<<<<
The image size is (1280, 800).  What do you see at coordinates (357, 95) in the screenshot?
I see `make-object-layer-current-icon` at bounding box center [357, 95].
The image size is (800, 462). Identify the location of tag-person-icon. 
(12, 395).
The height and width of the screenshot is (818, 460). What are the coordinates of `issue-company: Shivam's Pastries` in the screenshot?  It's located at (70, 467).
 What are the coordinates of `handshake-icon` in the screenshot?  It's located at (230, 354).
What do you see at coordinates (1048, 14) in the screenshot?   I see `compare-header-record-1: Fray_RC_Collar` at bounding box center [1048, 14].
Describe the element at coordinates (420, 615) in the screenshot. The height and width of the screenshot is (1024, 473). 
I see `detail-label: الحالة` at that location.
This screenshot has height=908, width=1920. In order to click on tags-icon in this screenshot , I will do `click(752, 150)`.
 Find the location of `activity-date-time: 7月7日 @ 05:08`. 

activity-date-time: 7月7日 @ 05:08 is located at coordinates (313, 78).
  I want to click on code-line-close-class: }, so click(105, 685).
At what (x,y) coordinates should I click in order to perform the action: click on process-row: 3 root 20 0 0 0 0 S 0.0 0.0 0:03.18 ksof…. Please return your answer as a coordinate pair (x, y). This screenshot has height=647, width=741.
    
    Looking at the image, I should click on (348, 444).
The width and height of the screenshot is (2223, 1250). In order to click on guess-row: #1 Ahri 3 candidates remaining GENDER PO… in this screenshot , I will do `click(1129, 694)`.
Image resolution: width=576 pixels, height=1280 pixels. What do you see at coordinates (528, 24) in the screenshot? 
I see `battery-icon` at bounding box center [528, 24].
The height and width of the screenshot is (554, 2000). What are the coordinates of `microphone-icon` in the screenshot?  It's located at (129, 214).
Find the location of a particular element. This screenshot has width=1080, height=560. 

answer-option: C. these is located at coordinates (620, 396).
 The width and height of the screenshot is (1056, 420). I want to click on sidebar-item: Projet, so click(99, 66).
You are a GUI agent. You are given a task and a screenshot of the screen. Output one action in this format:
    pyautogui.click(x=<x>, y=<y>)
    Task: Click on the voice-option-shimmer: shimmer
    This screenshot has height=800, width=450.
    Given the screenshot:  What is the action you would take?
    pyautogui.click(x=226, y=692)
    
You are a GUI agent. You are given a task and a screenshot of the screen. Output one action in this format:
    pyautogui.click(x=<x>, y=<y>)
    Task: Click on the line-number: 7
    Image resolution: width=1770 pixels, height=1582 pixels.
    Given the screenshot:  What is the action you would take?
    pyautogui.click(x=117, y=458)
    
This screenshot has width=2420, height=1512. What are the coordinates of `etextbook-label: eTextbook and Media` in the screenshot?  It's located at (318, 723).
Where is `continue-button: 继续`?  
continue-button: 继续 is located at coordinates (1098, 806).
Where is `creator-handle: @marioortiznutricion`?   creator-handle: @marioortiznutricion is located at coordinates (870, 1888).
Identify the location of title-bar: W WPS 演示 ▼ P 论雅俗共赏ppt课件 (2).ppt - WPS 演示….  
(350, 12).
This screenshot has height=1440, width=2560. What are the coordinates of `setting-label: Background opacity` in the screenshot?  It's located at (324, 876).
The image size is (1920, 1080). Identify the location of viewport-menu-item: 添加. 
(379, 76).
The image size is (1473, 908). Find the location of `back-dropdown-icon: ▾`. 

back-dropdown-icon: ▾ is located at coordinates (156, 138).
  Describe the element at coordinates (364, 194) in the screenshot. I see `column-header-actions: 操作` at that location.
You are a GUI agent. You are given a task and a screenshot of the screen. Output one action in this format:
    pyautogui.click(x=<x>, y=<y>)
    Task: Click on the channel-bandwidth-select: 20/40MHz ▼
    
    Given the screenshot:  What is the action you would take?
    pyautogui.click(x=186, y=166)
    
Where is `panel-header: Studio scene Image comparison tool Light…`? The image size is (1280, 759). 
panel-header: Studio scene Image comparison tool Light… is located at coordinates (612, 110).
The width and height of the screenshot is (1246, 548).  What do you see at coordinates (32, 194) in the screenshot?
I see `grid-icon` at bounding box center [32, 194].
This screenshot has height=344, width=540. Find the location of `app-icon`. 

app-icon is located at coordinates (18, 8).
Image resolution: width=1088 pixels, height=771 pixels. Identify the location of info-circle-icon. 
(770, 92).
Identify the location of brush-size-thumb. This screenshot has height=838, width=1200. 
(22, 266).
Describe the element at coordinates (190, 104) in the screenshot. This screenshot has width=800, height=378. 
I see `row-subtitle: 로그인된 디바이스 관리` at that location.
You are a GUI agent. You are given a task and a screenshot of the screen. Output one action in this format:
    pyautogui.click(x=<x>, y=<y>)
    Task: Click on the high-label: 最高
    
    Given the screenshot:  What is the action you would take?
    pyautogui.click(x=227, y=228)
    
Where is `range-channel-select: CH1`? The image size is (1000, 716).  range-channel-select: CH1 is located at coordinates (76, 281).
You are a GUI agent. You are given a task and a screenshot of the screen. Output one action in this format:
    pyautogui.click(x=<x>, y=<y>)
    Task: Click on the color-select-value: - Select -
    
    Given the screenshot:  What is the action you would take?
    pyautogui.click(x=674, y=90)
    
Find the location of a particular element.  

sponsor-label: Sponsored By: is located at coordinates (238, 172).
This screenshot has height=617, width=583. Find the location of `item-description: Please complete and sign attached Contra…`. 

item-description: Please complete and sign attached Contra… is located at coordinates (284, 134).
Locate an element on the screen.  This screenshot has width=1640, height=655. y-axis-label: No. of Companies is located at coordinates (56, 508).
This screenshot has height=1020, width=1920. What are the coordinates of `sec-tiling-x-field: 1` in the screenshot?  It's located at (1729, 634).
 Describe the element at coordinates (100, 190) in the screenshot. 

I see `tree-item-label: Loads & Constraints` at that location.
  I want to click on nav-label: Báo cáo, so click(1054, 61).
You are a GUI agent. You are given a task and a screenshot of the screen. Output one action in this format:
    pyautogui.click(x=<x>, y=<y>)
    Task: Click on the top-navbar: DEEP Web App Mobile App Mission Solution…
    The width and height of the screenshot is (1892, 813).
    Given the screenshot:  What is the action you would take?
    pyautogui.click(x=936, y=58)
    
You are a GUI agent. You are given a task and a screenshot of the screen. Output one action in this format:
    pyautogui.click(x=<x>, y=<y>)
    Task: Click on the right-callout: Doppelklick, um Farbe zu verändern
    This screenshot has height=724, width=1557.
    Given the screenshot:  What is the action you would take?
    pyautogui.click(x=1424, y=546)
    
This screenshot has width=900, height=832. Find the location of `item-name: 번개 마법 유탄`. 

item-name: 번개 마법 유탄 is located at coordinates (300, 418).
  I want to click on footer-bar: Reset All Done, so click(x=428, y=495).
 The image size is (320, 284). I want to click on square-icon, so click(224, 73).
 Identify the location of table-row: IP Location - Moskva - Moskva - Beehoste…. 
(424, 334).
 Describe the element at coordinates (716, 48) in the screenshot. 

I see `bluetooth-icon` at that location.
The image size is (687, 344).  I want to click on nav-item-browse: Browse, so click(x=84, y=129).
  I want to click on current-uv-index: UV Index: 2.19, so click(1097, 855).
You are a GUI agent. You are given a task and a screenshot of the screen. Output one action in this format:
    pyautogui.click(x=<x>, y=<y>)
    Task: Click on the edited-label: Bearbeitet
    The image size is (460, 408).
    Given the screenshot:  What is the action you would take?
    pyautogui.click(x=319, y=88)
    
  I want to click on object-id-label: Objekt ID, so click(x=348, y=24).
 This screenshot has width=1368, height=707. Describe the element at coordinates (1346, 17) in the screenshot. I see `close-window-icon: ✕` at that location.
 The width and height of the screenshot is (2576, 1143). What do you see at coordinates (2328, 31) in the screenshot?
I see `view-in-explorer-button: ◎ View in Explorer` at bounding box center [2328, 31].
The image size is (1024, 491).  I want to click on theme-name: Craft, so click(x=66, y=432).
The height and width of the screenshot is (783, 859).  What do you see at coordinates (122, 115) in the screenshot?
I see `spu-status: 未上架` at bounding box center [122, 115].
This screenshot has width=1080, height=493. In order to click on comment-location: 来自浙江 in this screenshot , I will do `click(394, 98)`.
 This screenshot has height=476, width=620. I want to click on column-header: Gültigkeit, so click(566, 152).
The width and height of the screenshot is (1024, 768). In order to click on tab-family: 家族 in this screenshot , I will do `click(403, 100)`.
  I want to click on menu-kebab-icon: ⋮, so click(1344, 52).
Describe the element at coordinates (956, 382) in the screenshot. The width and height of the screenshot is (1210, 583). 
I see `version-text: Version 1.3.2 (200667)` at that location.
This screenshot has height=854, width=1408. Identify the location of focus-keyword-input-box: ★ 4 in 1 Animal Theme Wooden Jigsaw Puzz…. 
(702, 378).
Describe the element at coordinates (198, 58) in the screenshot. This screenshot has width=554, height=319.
>>>>
*Work task*: Please put the items into a JSON list of strings, one string per line and no blank lines: begin at the line that contains "Image resolution: width=576" and stop after the line that contains "The height and width of the screenshot is (554, 2000).".

*Result of this exercise*:
[
  "Image resolution: width=576 pixels, height=1280 pixels. What do you see at coordinates (528, 24) in the screenshot? ",
  "I see `battery-icon` at bounding box center [528, 24].",
  "The height and width of the screenshot is (554, 2000). What are the coordinates of `microphone-icon` in the screenshot?  It's located at (129, 214)."
]